Results: Activation of DP1, DP2, or both receptors on human macrophages induced strong intracellular Ca(2+) flux, cytokine release, and migration of macrophages. In a murine model of LPS-induced pulmonary inflammation, activation of each PGD2 receptor resulted in aggravated airway neutrophilia, tissue myeloperoxidase activity, cytokine contents, and decreased lung compliance. Selective depletion of alveolar macrophages abolished the PGD2-enhanced inflammatory response. Activation of PGD2 receptors on human macrophages enhanced the migratory capacity and prolonged the survival of neutrophils in vitro. In human lung tissue specimens both DP1 and DP2 receptors were located on alveolar macrophages along with hematopoietic PGD synthase, the rate-limiting enzyme of PGD2 synthesis.

Conclusion: For the first time, our results show that PGD2 markedly augments disease activity through its ability to enhance the proinflammatory actions of macrophages and subsequent neutrophil activation.

Keywords: D-type prostanoid receptor 1; D-type prostanoid receptor 2/chemoattractant receptor–homologous molecule expressed on T(H)2 cells; hematopoietic prostaglandin D synthase; macrophages; neutrophils; prostaglandin D(2); pulmonary inflammation.

Fig 1

PGD₂ receptors DP₁ and DP₂ are expressed on macrophages and induce Ca²⁺ flux and migration.

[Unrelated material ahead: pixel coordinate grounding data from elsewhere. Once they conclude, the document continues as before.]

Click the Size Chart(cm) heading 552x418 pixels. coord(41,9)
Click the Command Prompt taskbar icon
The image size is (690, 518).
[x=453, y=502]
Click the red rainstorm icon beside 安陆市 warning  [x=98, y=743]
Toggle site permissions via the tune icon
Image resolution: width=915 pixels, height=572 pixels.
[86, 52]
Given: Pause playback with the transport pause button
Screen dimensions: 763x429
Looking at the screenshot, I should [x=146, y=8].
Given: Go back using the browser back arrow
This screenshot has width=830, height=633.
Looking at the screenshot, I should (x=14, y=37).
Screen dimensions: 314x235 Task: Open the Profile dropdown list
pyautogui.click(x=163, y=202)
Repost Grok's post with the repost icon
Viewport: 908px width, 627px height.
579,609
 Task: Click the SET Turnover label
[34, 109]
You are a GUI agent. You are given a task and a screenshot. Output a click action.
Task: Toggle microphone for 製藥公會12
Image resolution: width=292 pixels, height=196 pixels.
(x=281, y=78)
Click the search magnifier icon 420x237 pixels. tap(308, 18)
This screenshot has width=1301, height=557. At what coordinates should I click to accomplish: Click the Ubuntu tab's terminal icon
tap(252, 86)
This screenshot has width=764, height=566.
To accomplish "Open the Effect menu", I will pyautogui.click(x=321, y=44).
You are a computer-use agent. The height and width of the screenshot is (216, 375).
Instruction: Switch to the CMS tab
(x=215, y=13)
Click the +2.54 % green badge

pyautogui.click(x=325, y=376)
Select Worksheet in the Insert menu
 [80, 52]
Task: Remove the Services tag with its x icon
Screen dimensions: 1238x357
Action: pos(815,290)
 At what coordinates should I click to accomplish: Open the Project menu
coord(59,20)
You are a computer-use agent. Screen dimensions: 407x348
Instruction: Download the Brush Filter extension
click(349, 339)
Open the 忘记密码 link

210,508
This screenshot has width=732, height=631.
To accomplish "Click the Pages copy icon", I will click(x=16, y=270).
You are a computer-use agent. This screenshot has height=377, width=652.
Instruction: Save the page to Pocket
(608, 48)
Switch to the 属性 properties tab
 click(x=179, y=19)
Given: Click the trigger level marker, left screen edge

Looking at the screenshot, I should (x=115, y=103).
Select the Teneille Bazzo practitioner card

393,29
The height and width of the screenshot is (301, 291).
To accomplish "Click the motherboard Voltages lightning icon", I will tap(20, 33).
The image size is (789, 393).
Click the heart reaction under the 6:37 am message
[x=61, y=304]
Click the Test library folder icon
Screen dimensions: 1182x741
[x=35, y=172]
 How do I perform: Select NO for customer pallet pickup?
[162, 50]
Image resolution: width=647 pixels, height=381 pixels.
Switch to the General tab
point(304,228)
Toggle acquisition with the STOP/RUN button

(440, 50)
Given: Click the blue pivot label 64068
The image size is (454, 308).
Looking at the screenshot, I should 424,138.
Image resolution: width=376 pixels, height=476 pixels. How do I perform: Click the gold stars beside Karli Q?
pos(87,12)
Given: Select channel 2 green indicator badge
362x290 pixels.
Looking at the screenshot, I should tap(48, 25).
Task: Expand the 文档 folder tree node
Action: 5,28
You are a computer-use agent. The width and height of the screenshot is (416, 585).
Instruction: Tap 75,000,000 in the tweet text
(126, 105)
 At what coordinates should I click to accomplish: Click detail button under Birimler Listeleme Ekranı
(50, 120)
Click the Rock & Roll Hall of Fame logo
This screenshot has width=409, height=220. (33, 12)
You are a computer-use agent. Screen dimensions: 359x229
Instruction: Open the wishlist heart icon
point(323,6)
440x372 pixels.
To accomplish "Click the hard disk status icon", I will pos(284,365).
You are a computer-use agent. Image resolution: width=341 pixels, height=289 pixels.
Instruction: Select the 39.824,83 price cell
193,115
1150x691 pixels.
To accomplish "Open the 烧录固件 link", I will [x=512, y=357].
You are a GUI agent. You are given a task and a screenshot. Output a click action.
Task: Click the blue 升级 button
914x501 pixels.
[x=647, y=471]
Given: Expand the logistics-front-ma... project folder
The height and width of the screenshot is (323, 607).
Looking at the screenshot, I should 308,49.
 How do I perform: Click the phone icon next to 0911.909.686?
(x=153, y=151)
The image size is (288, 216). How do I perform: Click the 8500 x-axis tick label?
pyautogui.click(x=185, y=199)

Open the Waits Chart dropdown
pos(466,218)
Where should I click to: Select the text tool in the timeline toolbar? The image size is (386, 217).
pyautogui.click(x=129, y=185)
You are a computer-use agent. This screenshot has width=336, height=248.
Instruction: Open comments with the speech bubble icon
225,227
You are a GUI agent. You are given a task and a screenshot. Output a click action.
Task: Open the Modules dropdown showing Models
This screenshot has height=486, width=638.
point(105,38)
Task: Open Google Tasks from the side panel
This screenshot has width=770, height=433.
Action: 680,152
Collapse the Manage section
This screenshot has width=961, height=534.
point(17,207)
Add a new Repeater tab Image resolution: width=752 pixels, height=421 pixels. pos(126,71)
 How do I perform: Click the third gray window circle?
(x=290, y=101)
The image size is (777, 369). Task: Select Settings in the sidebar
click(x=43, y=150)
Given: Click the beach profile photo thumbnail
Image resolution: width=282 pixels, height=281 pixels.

A, Flow cytometric histograms of DP₂ and DP₁ staining (filled histograms) on MDMs, respectively. B, Immunohistochemistry of healthy human lung tissue showing DP₂- and DP₁-positive alveolar macrophages (arrows). C, Representative Ca²⁺ responses of MDMs over time. D, MDM migration toward PGD₂ is blocked by DP₁- and DP₂-specific antagonists (n = 4-5). *P < .05 and ***P < .001.

Fig 2

PGD₂ acting through DP₁ and DP₂ promotes neutrophil influx into lungs and aggravates airway hyperreactivity. A and B, Neutrophil infiltration is increased in animals pretreated with PGD₂ (Fig 2, A) or DP₁- and DP₂-selective agonists (Fig 2, B). C-F, PGD₂ pretreatment increases Ly6G-positive neutrophil infiltration in the peribronchial and alveolar space (representative pictures, scale bar = 50µm; Fig 2, C), MPO activity (Fig 2, D), Evans blue dye extravasation (Fig 2, E), and airway hyperreactivity (vs vehicle/LPS; Fig 2, F). *P < .05, **P < .01, and ***P < .001.

Fig 3

Blocking of endogenous PGD₂ ameliorates LPS-induced neutrophil influx into the alveolar space and pulmonary tissue. A and B, DP₁ antagonist reduced neutrophil counts in the bronchoalveolar space (Fig 3, A), whereas DP₂ antagonist reduced MPO activity (Fig 3, B; n = 6-9). *P < .05 versus vehicle. C, Lipid mediators in BAL fluid 4 hours after vehicle or LPS treatment were quantified by using liquid chromatography– tandem mass spectrometry (n = 4). HHTrE, 12S-hydroxy-5Z,8E,10E-heptoadectrienoic acid. *P < .05 versus vehicle.

Fig 4

Macrophage depletion prevents the proinflammatory effect of PGD₂ on neutrophil recruitment. A, Neutrophil numbers in BAL fluid. B, MPO activity in lung tissue. *P < .05, **P < .01, and ***P < .001. C, Macrophage depletion prevents reduction in lung function induced by PGD₂ (n = 6-8). *P < .05, **P < .01, and ***P < .001 versus vehicle/LPS.

Fig 5

PGD₂ receptor activation on MDMs increases neutrophil migration toward IL-8 (A and B) and prolongs neutrophil survival (C and D) in vitro. Fig 5, A, C, and D: n = 5-10; Fig 5, B: n = 3-5. *P < .05 and **P < .01 versus vehicle. PI, Propidium iodide.

Fig 6

Increased numbers of HPGDS-expressing cells in lungs of patients with ARDS. Representative immunohistochemical staining of human lung samples showing positive cells for HPGDS (brown) in a control subject (A) and a patient with ARDS (B). Stainings are representative pictures of 5 patients and control subjects. Note the high amount of HPGDS found in alveolar macrophages. Bar = 100 µm.